Je n'avais jamais entendu parler de
Une page d'amour avant de tomber dessus par hasard à un moment où ne s'offrait à moi qu'un choix de lecture assez limité. Et après lecture, je comprend pourquoi c'est un volume particulièrement oublié des Rougon-Macquart.
Après
l’Assommoir, Zola revient à un type de roman plus tranquille et convenu. Quelques personnages s'ennuyant dans un milieu bourgeois, quelques histoires d'adultères. A Paris, Hélène, jeune et belle veuve, vit avec sa fille Jeanne, gamine d'une douzaine d'année à la santé fragile. Dans la maison d'à coté habitent Juliette et son mari Henri, médecin. La première va devenir une amie bavarde et mondaine, l'autre un amant. Bien entendu Hélène et Henri passeront la plus grande partie du roman à se regarder dans le blanc des yeux de façon purement platonique. Zola, lui, passe un temps fou à décrire Paris vu de la fenêtre de l'appartement d'Hélène. Et l'élément le plus pénible du roman, à mes yeux, c'est le personnage de Jeanne. C'est une peste, un monstre d’égoïsme. Elle bouffe littéralement la vie de sa mère. Et elle ira même jusqu'à
mourir de jalousie parce que sa mère aime un homme et la délaisse légèrement. Elle prend une place énorme dans le roman et n’arrête pas d’être malade, d'agoniser, d'aller mieux, de faire une crise ... Zola a certes voulu étudier un caractère maladif, mais là, on voudrait juste qu'elle meure plus tôt pour qu'Hélène puisse enfin essayer de vivre sa vie.

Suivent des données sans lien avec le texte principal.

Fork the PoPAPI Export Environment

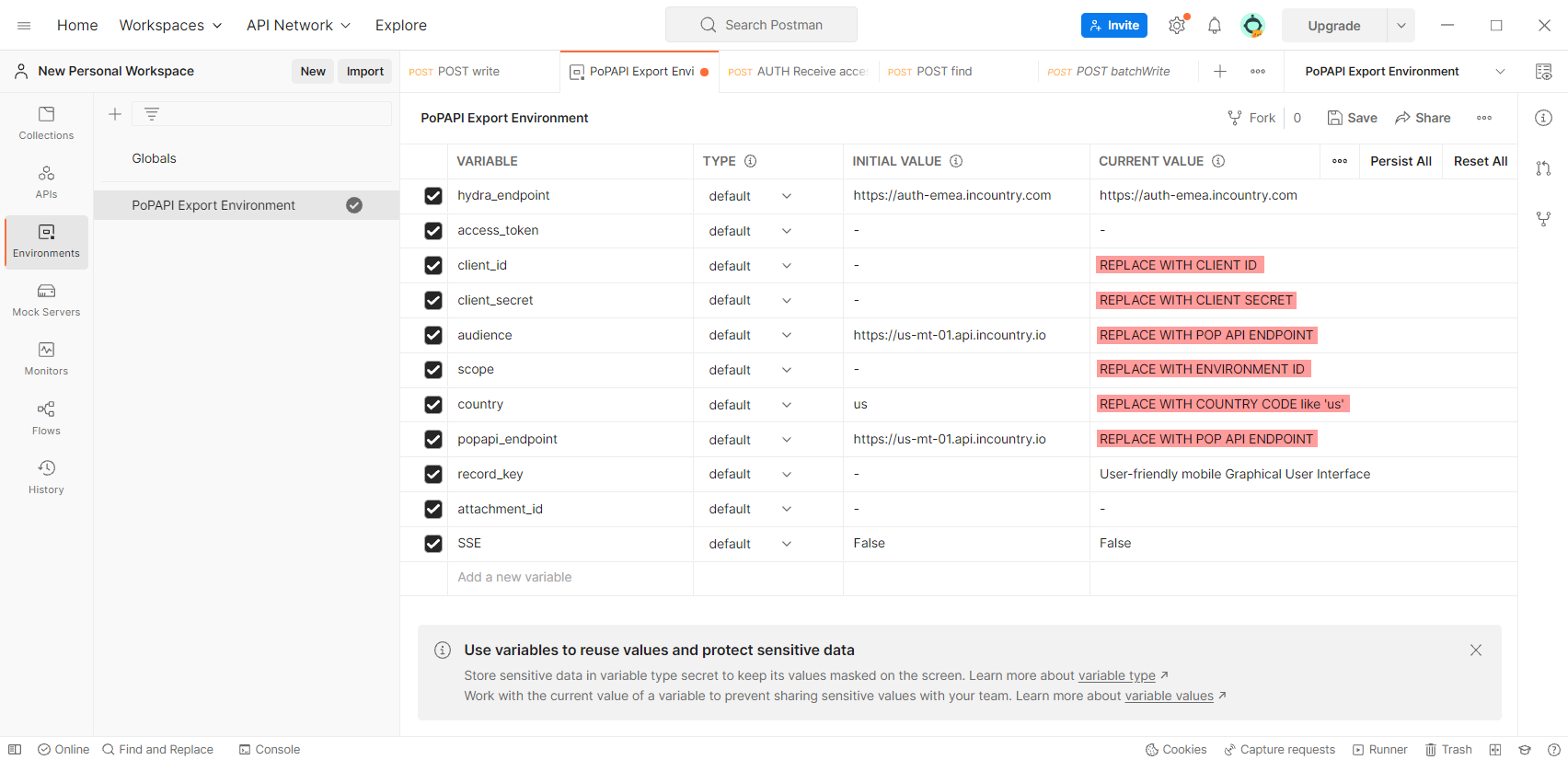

Heureusement, Zola est toujours habile à décrire un environnement. Ici, on assiste aux bonnes manières bourgeoises, aux existences pleines de vide de ces femmes de bonne famille, courant après les potins, les draps de soie et les occupations à la mode. On voit à quel point les institutions sont incompatibles avec les vérités humaines : comment blâmer les adultères quand les mariages sont arrangés et sans désir ni amour ? C'est là la partie intéressante du roman, et c'est là-dessus qu'insiste l'excellente fin. Hélène, finalement engagée dans un mariage pratique et raisonnable, reprend le cours de sa vie et se demande si elle a bien fermé sa grosse malle. Fini la passion, elle est de retour avec un homme qui la vénère comme une belle statue et pour qui elle n'éprouve qu'une bienveillance maternelle.